Seçilmiş bölüm ::
_ _ _

LVİV 2

LVİV 2 LVİV 2

Sabah erkenden kalktık. Bir şehri keşfedeceksek güne erken başlamamız gerekirdi. Kahvaltıdan sonra yollara düştük. Karı – koca yürüyerek şehirleri keşfetmeyi sevdiğimizden “şehir dışında kalıyor” dedikleri Lychakiv Mezarlığı’na gitmek için taksi tutmayı tercih etmedik.

Botlarımızın altındaki karların ezilerek “kıııırt” sesi çıkarmasının zevkiyle sokak aralarında yürüdük. Yolumuzun üzerindeki bir üniversitenin önünden geçerken, öğrenci gençler de yollara düşmüş birbirleriyle şakalaşıyorlardı.

Sonunda Lychakiv Mezarlığı’na ulaşmıştık. Bu mezarlığa 1 dolardan daha az değere tekabül eden 25 Grivna ödeyerek girilebiliyordu.  “Mezarlığa parayla mı girilir?” diye şaşırabilirsiniz, ama bu sorunun cevabını Lychakiv Mezarlığı’na geldikten sonra kendiniz cevaplayabiliyorsunuz.

 

Mezarlar Sana Hayatımı Anlatsın

 

Lychakiv, mezarlık değil de, sanki Açıkhava sanat müzesiydi. Mezar taşları daha çok heykeller şeklinde yapılmıştı. ölen kişi askerse, asker büstü, müzisyense, işinin başındaki müzisyenin heykeli şeklindeydi. Mezarların üzerinde kiril alfabesini okuyamasam da, heykeller sayesinde orada kimin yatmakta olduğunu anlıyordum.

Bazı mezarlar ise müstakil ev gibi yapılmıştı. Heybetli bir yükselti ve içinde mezar olduğu anlaşılan alana giden merdivenler ve kapı...

Her bir mezarlığın üzerinde geceleri yakmak için olduklarını tahmin ettiğim lambalar duruyordu.

Lychakiv mezarlığı Ukrayna tarihi hakkında da bilgi veriyordu. Hangi sene savaş olduysa o sene birçok asker ölmüş, nizamlı bir şekilde yan yana gömülmüşlerdi.

1. Dünya Savaşı ve öncesi “Galiçya” olarak adlandırılan bugünkü Polonya ve Ukrayna sınırlarında yer alan bölgede olan savaşlarda ölen askerlerin mezarları da ayrıca seçilebiliyordu. Polonyalı askerlerin mezarlarında kırmızı-beyaz renkli kurdeleler bulunuyordu. Bugün Polonya bayrağına bakıldığında kırmızı – beyaz renkli olduğu görülür.

_ _ _

Kaynak malzeme ::
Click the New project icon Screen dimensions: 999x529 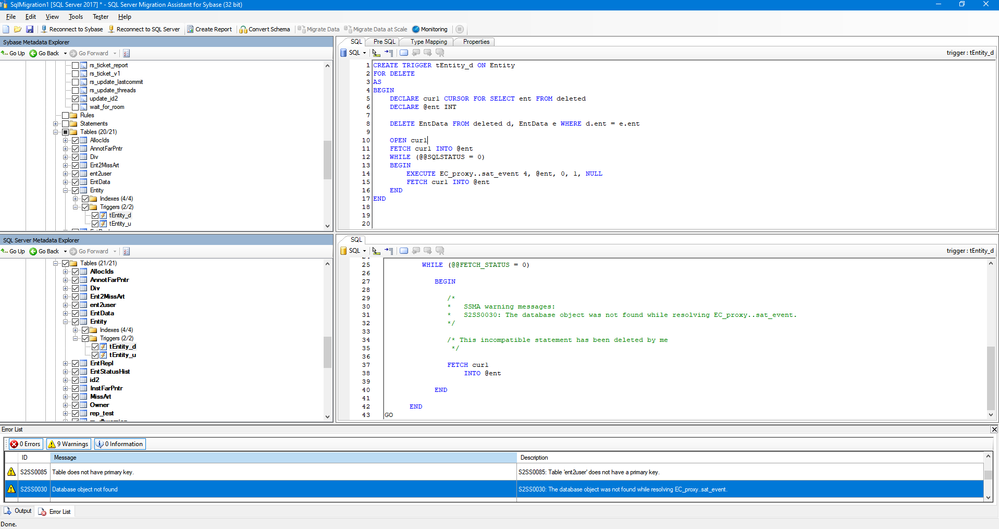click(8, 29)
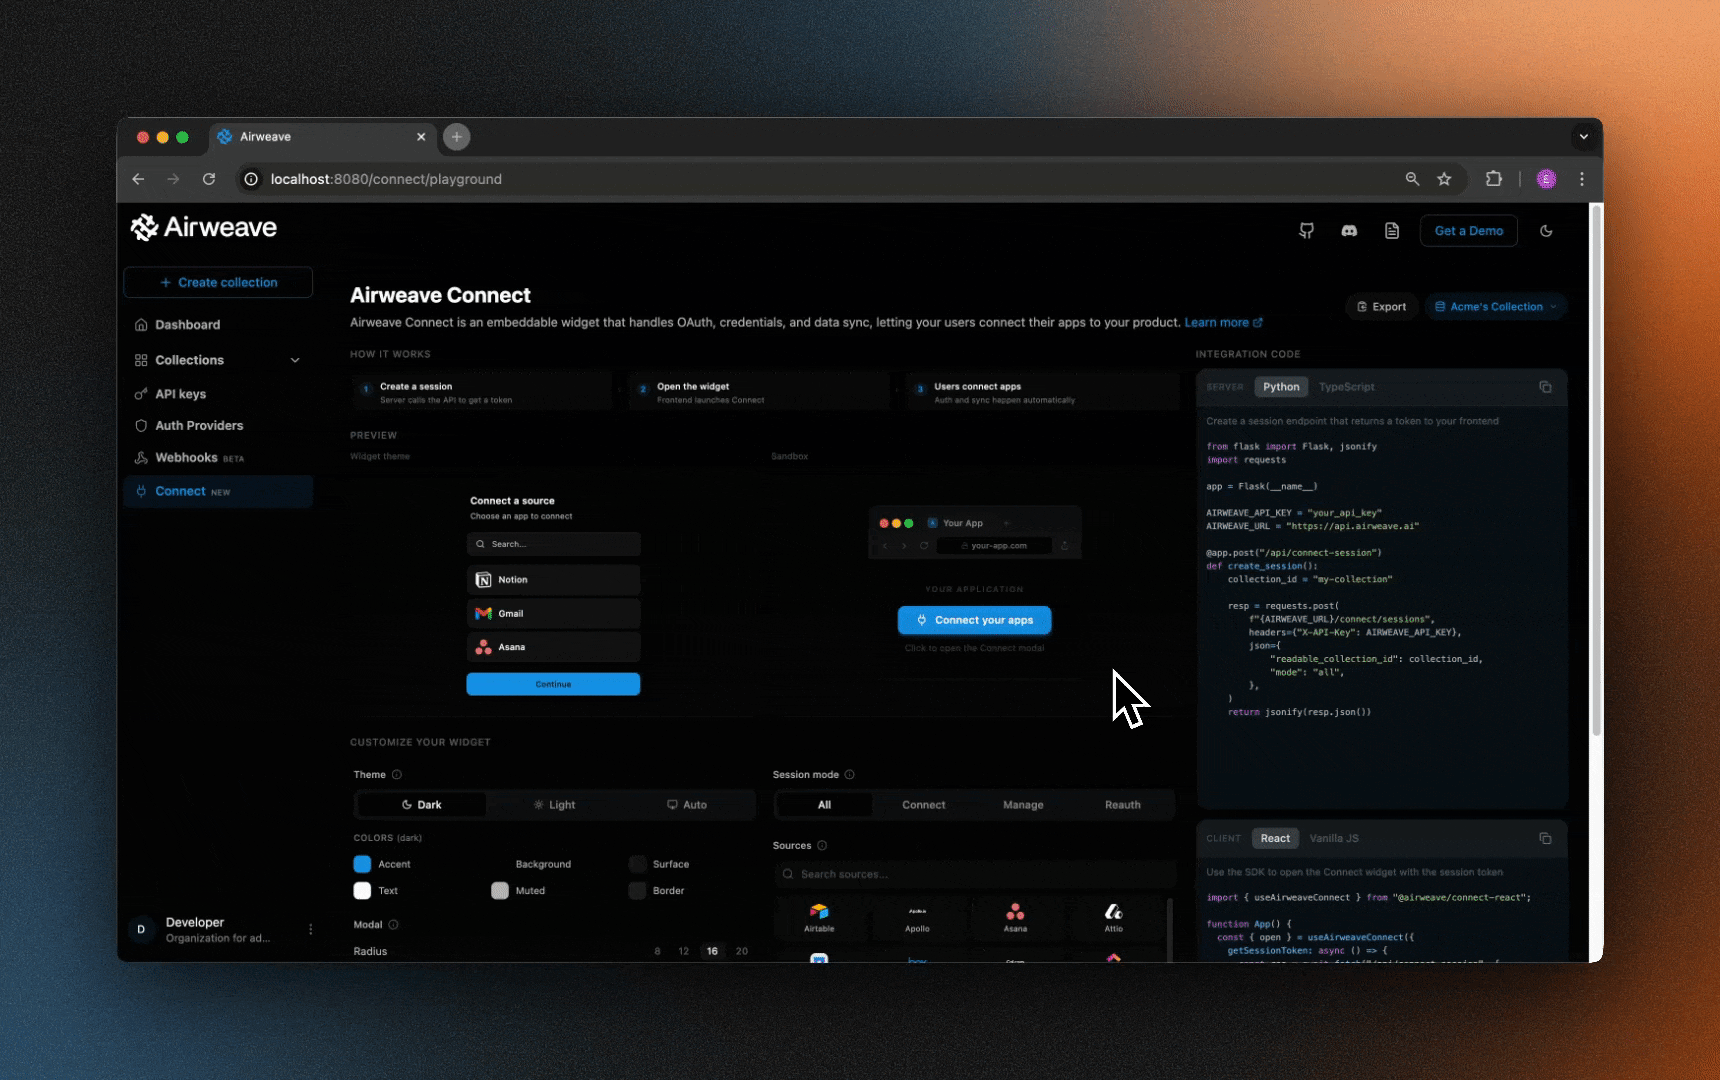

_ _ _

Verilen görev 1 ::
Lychakiv Mezarlığı gezisini anlatan yazıyı iki cümlede özetleyin.
Verilen görev 2 ::
Lychakiv Mezarlığı gezisini anlatan yazının devamını yazın.

Son cevap 1 ::
Anlatıcı ve eşi sabah erkenden yola çıkıp karlı sokaklardan yürüyerek, girişi 25 Grivna olan Lychakiv Mezarlığı'na gitti. Mezarlık, ölenin kim olduğunu gösteren heykel biçimli taşları ve ev gibi yapılmış mezarlarıyla bir açıkhava sanat müzesini andırıyor, savaşlarda ölüp yan yana gömülen askerlerin mezarlarıyla da Ukrayna tarihine dair bilgi veriyordu.

Son cevap 2 ::
1830 yılında birçok askerin öldüğünü görünce, o sene ne savaşı olduğunu merak ederek araştırdım. 1830 yılında Polonyalılar Rus yönetimine son vermek için ayaklanmışlardı. Başarısızlıkla sonuçlanan bu ayaklanma çok kanlı bitmişti. Bu mezarlar o ayaklanmada ölen askerlere aitti.

1. Dünya Savaşı’nda Galiçya Cephesi’nde ölen askerler için de çok düzenli mezarlıklar yapılmıştı. Elinde kocaman bir kılıç olan anıt da bu askerleri anmak için  yapılmıştı. Sağ tarafta Ukraynalı askerlerin, sol tarafta da Polonyalı askerlerin mezarları bulunuyordu. Omuz omuza bir cephede savaşan Polonyalı ve Ukraynalılar’ın tarihsel geçmişleri oldukça sıkıydı. Lviv, Polonya’ya yakın bir konumdaydı. öyle ki, Lviv’de yaşayan halkın büyük çoğunluğunun büyükbabaları, büyükanneleri Polonya tarafında kalmıştı.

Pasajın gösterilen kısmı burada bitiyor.